**Set tasks**
a - In the passage about Temple University's Charles Library, how many volumes can the automated storage-and-retrieval system hold?
b - List every architecture firm named in the passage about Temple University's Charles Library.

** begin Reading text **

Across the street from Temple University’s former Samuel Paley Library (a 1966 Brutalist hulk by Nolen & Swinburne), its 2019 replacement, the Charles Library—designed by Snøhetta in a joint venture with Stantec—is fast-forwarding this North Philadelphia school into the 21st century. The 220,000-square-foot granite-clad steel structure more than doubles the amount of study spaces in its predecessor and improves access to the library’s collection, thanks to a high-density automated storage-and-retrieval system that can house up to 2 million volumes in a compact area on three levels. The facility also has a 24/7 zone with computer stations and a dedicated entrance for city residents.
The glazed upper floor gets its glow from linear, bidirectional LEDs. Photo © John Muggenborg, click to enlarge.
The real difference between the past and a present that looks toward the future is the architecture itself. Vaulted cedar-clad public and student lobbies stretch out beyond arched curtain walls to create gracious entries, while a glazed top floor with a 47,300-square-foot green roof provides a sun-drenched setting for reading or browsing the stacks, and doubles as a night beacon. Similar luminous qualities pervade the entire project.

** end Reading text **
** begin Dataset content **

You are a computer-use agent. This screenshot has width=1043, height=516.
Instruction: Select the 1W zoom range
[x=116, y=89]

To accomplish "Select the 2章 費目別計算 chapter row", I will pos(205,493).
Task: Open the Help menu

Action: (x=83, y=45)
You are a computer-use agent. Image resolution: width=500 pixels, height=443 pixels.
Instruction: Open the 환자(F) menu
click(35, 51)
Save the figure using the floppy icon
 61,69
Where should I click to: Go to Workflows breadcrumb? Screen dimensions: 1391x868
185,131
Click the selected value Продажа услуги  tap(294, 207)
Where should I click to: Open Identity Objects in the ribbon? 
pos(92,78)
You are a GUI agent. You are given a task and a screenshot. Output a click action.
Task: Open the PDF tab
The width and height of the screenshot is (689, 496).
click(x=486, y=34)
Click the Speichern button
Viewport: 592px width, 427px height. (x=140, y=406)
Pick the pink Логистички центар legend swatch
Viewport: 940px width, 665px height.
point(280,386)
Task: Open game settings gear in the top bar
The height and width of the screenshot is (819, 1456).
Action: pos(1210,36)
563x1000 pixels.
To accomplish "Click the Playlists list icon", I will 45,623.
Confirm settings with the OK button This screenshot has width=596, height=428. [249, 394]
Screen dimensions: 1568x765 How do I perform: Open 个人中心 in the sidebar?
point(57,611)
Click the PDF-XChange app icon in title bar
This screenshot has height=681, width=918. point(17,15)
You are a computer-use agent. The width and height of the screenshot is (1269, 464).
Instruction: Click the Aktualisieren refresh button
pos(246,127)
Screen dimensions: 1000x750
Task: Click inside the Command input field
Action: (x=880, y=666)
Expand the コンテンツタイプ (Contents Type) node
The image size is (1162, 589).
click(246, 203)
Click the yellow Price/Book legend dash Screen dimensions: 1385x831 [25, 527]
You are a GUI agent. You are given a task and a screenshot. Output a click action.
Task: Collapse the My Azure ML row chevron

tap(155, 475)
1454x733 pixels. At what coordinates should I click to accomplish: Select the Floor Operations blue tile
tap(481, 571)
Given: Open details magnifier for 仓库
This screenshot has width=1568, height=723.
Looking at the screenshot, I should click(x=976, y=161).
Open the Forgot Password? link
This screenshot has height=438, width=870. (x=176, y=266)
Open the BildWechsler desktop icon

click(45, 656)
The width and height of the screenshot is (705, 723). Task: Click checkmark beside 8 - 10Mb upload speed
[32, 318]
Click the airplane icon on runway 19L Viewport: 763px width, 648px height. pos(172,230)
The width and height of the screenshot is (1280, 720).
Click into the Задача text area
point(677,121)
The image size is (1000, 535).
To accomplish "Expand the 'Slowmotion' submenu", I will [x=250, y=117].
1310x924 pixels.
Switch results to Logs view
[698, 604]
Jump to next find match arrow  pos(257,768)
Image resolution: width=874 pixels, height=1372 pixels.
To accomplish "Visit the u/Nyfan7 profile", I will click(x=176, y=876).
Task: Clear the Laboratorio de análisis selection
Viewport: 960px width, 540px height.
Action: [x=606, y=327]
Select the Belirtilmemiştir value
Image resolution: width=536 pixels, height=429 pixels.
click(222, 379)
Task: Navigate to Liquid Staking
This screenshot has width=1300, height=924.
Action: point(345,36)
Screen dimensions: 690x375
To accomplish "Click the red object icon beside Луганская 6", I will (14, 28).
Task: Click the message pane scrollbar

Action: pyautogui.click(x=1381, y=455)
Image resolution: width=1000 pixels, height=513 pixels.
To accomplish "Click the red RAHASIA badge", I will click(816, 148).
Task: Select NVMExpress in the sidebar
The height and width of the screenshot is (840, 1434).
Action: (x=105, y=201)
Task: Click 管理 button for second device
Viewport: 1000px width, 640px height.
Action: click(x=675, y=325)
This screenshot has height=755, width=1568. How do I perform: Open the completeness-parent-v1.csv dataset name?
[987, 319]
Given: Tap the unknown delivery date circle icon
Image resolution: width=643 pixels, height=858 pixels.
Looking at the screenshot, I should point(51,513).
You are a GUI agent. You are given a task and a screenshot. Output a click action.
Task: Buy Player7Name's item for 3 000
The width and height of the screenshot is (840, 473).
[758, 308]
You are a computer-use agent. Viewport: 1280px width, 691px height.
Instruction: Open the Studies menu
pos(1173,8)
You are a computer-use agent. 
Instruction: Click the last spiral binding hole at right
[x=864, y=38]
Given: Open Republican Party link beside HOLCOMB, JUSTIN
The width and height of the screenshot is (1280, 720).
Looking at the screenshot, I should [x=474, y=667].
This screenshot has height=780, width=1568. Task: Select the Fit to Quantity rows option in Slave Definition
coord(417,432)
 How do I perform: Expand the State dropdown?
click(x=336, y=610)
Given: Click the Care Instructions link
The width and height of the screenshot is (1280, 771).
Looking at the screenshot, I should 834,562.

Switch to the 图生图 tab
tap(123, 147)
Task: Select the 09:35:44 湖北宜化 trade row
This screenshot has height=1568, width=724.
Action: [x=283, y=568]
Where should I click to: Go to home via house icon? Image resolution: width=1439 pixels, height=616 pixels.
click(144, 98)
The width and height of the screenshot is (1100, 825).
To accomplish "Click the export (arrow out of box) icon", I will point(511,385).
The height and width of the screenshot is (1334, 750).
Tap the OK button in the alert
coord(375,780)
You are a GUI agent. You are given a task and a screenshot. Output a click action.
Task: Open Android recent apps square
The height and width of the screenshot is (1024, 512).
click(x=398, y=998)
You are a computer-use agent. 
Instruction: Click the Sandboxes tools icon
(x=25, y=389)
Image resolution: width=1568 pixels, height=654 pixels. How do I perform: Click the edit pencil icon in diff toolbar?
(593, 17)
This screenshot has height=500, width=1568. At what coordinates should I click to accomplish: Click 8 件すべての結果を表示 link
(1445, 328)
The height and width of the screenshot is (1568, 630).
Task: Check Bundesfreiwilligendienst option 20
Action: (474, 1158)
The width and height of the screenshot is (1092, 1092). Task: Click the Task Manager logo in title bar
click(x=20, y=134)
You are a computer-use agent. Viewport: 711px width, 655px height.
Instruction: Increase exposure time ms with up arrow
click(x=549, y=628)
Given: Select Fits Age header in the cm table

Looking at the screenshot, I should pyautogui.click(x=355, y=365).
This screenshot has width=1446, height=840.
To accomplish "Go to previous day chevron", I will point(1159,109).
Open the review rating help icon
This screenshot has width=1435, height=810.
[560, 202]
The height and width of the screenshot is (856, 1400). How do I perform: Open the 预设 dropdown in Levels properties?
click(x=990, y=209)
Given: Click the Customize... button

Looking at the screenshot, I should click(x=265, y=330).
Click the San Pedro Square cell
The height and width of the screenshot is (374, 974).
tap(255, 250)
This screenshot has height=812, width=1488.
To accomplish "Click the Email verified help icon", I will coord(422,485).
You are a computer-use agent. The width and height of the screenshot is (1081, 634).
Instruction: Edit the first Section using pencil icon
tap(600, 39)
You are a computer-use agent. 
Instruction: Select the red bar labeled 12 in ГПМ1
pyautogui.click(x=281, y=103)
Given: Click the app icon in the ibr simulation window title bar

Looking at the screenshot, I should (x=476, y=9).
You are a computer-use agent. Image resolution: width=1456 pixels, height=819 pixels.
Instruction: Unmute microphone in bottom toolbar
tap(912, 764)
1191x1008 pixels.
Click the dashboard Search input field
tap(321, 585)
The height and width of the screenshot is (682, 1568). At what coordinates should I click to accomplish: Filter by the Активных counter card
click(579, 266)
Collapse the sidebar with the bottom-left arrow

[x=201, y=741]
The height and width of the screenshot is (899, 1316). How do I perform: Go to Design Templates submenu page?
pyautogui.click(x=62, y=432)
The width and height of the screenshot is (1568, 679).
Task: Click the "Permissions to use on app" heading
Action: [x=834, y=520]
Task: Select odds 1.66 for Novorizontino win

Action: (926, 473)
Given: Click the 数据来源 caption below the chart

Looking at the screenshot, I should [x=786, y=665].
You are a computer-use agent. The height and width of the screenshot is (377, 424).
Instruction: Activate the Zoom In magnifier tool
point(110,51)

** end Dataset content **

**Outputs**
a - Up to 2 million volumes.

b - Nolen & Swinburne, Snøhetta, Stantec